### [Task item]
Where in the entries below does "کنید" appear? Copy every line that has it.

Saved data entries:

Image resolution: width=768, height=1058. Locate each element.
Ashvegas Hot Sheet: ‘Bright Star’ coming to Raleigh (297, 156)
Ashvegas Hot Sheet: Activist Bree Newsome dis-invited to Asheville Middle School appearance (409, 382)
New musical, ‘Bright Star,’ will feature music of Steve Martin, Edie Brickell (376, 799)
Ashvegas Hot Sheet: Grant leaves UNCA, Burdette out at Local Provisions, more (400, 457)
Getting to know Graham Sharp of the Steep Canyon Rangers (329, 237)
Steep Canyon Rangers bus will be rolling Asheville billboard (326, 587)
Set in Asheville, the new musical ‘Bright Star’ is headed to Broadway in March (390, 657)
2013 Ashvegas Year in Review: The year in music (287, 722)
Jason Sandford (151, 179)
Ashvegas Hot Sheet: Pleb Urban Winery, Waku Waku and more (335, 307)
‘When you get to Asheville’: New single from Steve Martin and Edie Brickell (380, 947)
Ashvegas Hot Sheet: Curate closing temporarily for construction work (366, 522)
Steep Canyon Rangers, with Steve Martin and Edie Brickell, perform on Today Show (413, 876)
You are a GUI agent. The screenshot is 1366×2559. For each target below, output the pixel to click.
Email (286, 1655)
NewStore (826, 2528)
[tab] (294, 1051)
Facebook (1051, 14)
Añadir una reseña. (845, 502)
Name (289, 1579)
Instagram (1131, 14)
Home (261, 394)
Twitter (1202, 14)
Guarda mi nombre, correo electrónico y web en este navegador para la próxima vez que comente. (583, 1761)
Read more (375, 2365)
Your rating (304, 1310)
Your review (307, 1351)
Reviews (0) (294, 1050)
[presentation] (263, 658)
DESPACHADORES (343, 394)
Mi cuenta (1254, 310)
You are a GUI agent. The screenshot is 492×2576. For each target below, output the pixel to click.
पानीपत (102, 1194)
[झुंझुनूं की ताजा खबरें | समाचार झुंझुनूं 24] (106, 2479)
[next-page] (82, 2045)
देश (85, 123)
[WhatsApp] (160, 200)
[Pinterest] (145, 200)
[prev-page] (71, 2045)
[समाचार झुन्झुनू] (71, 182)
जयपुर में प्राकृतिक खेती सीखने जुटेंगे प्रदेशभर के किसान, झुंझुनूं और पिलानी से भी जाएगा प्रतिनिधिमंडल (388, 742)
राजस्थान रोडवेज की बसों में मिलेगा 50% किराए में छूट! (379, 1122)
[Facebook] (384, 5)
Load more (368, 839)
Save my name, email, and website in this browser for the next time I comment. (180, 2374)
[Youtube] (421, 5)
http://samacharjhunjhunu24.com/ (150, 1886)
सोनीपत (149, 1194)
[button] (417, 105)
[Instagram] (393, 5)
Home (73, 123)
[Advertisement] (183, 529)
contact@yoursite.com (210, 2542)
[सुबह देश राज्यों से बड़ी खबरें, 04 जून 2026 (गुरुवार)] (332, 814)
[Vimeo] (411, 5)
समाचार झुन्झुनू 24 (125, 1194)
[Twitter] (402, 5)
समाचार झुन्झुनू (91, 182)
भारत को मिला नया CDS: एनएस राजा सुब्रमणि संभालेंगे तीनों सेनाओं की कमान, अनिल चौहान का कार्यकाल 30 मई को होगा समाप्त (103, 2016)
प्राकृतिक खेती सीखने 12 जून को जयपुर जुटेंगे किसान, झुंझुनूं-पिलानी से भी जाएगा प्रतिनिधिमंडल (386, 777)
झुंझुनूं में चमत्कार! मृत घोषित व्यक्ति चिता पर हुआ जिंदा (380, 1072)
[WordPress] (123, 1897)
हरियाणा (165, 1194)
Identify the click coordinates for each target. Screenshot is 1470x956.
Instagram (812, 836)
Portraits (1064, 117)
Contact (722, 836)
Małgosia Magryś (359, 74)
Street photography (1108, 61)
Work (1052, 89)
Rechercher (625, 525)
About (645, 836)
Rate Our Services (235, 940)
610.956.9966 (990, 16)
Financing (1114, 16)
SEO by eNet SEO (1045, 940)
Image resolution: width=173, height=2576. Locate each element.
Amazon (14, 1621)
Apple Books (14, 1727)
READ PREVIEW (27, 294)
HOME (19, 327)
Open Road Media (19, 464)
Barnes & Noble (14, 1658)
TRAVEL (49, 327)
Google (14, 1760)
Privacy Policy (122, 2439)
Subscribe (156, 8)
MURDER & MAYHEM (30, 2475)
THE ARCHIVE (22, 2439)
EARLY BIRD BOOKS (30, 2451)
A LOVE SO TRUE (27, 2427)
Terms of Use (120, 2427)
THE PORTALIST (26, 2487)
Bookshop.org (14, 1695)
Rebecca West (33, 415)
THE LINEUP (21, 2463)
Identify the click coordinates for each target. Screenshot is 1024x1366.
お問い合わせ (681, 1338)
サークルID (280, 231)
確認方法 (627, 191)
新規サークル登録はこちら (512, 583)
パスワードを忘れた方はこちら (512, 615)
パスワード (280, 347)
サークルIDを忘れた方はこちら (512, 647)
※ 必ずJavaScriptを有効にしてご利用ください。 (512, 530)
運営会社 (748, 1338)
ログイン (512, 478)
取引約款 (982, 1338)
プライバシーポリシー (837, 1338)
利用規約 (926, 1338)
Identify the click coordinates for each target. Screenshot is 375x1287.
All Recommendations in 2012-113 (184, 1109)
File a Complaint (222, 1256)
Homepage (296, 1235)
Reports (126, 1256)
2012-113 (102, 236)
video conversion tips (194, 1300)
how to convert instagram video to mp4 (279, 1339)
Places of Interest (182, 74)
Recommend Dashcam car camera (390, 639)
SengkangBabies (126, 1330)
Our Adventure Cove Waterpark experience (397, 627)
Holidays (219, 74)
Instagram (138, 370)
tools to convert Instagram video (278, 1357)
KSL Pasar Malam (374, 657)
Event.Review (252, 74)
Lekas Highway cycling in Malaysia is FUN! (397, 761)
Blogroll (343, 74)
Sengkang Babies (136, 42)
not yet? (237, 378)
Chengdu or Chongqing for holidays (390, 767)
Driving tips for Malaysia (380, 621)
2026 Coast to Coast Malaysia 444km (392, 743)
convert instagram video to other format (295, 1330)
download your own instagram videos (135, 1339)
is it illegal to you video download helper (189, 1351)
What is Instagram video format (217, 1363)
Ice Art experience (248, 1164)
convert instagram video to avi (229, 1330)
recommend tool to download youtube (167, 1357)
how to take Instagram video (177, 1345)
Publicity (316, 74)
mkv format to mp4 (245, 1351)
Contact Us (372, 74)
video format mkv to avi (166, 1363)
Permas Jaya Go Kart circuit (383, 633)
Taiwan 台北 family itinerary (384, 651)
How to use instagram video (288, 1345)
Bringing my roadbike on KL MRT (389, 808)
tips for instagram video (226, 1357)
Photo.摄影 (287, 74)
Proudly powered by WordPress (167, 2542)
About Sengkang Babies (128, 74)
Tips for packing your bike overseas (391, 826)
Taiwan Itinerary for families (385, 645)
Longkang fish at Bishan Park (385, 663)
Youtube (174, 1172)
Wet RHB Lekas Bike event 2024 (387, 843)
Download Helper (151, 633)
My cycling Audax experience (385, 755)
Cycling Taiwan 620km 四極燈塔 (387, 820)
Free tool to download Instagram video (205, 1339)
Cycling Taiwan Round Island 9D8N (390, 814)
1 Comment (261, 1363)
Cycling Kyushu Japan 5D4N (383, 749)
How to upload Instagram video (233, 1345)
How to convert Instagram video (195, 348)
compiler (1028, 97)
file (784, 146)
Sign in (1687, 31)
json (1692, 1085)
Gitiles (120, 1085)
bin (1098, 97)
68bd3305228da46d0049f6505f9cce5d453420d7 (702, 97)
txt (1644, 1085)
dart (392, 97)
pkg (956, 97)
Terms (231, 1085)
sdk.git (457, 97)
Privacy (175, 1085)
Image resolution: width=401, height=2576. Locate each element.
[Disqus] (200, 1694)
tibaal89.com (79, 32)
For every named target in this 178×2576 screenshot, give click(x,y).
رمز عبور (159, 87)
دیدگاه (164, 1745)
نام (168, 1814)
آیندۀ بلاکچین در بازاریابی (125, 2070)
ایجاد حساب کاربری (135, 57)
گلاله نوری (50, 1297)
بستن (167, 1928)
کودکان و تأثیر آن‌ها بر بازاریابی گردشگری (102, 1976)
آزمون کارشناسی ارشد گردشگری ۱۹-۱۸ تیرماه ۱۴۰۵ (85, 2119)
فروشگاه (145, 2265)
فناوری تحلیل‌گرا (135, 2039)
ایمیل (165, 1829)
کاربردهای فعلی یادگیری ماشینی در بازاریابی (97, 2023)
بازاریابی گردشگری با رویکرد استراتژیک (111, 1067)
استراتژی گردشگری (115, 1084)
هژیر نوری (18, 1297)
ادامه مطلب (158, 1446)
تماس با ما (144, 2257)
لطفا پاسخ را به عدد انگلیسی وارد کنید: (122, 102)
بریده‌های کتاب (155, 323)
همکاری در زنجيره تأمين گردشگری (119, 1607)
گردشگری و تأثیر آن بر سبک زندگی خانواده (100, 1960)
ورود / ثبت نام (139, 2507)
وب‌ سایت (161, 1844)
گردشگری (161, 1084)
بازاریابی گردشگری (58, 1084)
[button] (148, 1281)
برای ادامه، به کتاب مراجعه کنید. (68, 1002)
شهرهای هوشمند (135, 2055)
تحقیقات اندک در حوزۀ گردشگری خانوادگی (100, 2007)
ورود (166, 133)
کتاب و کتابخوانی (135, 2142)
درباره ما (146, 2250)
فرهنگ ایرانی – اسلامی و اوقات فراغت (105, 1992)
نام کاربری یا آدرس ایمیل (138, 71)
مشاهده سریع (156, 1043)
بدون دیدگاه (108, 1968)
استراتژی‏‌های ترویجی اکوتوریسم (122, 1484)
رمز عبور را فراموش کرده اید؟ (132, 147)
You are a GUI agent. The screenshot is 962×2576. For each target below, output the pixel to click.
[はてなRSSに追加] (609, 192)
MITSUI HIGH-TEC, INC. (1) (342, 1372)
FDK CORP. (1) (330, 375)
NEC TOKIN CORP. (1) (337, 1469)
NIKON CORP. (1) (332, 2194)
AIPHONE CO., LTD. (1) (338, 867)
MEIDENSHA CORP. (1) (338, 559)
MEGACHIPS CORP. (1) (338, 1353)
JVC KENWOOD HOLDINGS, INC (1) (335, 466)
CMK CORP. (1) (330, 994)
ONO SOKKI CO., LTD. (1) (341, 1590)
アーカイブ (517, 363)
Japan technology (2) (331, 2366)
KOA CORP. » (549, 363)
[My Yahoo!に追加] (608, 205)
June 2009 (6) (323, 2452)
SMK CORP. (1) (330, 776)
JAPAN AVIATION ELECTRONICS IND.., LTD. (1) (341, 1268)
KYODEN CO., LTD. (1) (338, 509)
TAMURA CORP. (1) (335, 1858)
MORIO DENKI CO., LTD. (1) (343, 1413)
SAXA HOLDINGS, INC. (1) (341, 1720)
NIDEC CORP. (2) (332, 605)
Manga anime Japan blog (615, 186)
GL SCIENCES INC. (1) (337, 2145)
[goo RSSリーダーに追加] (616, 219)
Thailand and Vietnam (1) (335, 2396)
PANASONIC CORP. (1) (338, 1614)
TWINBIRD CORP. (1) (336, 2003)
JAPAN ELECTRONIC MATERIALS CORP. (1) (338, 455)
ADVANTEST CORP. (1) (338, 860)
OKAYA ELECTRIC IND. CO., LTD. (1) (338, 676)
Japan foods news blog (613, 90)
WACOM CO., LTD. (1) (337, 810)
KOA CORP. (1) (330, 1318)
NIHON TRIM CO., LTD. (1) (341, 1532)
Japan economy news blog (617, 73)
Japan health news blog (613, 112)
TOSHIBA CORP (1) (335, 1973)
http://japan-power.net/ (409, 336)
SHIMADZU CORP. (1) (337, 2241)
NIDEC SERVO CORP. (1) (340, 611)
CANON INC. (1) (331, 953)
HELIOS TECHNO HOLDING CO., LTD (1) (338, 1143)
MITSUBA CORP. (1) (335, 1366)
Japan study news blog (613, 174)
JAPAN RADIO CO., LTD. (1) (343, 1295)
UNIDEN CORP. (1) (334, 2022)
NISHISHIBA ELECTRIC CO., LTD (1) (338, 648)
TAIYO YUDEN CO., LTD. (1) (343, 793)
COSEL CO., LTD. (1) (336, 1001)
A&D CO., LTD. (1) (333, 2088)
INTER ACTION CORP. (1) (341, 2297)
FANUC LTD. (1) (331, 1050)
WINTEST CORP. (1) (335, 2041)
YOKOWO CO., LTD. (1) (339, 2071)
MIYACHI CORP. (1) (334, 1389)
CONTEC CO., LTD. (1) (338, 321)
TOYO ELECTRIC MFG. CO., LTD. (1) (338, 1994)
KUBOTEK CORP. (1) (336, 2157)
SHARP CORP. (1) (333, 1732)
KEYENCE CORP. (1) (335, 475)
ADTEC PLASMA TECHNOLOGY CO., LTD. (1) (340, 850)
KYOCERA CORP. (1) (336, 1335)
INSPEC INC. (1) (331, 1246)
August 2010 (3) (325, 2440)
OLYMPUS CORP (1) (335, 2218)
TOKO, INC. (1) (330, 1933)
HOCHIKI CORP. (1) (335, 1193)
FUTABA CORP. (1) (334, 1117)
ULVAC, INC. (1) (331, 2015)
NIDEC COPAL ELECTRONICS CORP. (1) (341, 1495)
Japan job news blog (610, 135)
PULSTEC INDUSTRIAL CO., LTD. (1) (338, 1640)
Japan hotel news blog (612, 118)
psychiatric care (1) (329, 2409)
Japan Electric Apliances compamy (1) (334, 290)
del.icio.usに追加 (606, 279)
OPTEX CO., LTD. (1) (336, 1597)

### [Answer section]
لطفا پاسخ را به عدد انگلیسی وارد کنید: (122, 102)
برای ادامه، به کتاب مراجعه کنید. (68, 1002)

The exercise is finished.